I have a huffy 3.0 fortress mountain bike, I have to ride on some bumpy roads and trails, I have a friend who has a bike that has suspension. I rode it once and it was very smooth when I went over a speed bump. So I wondered if it was possible to install a suspension onto my bike. I tried to search it up, but I didn't find anything helpful. So I decided to see if any of you can answer that.
You could add a suspension fork (this bike seems to come with a very low quality one) or suspension seatpost or suspension stem.
On such a low end bike though, only the suspension seatpost would make sense -- for the other options, you're more likely better off getting a new bike.
Another option is to get the biggest tires that fit and run them at a low pressure, which should provide some shock absorption. But this bike wasn't intended for use off-road really -- just to be ridden a few miles on road.
You can but if it was ME, I wouldn't do it.
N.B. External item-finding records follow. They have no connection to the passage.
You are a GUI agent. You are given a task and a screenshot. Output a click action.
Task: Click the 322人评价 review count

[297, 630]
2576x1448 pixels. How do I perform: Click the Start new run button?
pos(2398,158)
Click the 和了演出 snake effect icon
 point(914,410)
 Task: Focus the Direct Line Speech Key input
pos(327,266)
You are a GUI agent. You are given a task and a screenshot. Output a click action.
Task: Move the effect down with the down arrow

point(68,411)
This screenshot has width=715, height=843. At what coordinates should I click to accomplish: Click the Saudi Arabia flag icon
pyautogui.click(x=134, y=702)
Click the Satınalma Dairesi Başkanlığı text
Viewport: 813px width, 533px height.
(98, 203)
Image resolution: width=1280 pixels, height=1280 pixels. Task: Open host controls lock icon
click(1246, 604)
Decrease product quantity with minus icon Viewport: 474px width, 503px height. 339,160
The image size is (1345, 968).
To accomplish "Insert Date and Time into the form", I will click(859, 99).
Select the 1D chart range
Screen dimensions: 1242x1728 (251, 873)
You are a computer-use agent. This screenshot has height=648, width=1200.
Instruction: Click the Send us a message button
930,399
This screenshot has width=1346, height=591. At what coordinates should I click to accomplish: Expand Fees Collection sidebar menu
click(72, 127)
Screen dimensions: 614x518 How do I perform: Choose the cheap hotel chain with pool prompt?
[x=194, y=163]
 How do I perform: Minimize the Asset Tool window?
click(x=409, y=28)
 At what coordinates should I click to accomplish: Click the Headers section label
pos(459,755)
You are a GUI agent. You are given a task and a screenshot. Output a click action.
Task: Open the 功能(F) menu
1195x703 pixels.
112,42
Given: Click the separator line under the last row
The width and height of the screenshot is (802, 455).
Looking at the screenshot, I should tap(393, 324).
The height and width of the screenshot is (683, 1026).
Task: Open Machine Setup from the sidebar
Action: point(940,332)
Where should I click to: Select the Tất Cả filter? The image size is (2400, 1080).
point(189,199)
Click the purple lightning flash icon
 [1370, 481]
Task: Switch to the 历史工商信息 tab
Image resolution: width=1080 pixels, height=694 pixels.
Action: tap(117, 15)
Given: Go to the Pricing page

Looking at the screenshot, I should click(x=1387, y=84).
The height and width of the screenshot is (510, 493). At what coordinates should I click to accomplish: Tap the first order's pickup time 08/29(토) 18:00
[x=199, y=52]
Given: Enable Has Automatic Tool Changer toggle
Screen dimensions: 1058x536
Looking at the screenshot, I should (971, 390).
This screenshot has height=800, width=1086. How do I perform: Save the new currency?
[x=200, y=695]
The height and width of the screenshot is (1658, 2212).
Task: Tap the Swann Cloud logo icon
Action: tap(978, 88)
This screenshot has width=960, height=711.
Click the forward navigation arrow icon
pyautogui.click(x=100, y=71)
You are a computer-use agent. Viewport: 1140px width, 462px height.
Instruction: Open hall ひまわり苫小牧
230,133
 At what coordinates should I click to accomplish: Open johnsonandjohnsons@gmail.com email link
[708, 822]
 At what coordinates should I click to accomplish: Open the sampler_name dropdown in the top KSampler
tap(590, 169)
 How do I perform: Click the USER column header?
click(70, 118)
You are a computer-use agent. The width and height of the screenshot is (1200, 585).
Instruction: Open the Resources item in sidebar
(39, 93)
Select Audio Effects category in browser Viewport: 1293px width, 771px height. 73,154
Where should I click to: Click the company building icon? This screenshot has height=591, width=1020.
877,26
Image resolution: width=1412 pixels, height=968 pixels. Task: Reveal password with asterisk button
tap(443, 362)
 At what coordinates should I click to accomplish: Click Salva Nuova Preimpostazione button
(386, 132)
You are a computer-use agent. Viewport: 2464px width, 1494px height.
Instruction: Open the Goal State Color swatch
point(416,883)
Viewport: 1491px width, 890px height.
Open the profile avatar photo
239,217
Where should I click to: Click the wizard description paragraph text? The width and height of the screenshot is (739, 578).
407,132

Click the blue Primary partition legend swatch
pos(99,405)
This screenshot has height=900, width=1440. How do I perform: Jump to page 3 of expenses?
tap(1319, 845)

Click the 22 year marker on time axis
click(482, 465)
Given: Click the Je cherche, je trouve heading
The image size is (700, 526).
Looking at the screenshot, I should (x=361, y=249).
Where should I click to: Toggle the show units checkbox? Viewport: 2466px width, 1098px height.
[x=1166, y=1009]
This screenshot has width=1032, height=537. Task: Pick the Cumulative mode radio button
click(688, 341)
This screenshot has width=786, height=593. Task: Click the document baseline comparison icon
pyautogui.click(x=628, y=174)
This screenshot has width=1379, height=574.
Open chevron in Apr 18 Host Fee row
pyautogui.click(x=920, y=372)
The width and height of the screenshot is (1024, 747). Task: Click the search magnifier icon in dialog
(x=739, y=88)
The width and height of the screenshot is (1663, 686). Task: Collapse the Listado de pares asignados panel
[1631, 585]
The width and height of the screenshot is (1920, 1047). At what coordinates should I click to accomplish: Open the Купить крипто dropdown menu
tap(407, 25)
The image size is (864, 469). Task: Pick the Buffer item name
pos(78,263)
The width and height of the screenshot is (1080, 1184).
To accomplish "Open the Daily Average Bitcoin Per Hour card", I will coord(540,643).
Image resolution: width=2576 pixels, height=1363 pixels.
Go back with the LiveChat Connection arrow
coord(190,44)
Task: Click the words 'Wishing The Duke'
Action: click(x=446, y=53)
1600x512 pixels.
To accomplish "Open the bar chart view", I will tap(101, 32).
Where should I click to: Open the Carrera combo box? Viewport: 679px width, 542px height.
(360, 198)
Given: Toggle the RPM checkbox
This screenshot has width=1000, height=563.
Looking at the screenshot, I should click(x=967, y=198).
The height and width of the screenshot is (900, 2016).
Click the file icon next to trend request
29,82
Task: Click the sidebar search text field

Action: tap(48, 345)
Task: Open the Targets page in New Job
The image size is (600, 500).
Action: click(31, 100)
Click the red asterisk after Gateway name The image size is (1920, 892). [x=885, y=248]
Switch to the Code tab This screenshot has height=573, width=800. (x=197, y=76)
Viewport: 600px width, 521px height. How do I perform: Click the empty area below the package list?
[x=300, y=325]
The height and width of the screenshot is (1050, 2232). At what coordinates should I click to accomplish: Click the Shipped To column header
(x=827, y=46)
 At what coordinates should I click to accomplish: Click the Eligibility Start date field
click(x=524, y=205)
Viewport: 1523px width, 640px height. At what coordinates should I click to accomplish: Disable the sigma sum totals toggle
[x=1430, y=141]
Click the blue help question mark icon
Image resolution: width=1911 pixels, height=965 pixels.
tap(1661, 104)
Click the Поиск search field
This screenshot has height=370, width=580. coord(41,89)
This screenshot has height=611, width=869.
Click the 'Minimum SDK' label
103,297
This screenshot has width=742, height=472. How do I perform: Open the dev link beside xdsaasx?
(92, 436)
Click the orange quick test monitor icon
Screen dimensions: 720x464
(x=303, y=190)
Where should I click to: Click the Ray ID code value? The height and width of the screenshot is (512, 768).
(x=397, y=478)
The fork would cost more than the bike is worth. You may be able to find a used bike that accepts larger tires at the or near the same cost as a good quality fork. I ride with a bike shop mechanic that has a bike with 4.25 or 4.5 + size tires and it is surprisingly softer on bumps than most full suspension bike. I rode it and was amazed. You also, have the added benefit of not having to replace expensive suspension parts when they wear out
If you add front suspension you must worry about geometry and handling changes. Is it possible/sensible to add a suspension fork to an old mountain bike?
A paralellogram seatpost is helpful. Until recently, only Thudbuster was available by their patent ran out and now there is plenty of identical looking competition.
I was doing a lot of off road riding on a Surly Crosscheck. I got a Thudbuster seatpost. It helped a lot for the shocks on my rear end. But it didn't help at all for the shocks on hands and through hands to head. After about a year I developed a focus problem in one eye. Got a full suspension bike and have never looked back.
Now I went the opposite way. I put aerobars on the MTB, which is great for long distance mixed terrain riding, so that I can take the weight off my hands now and again on the road parts.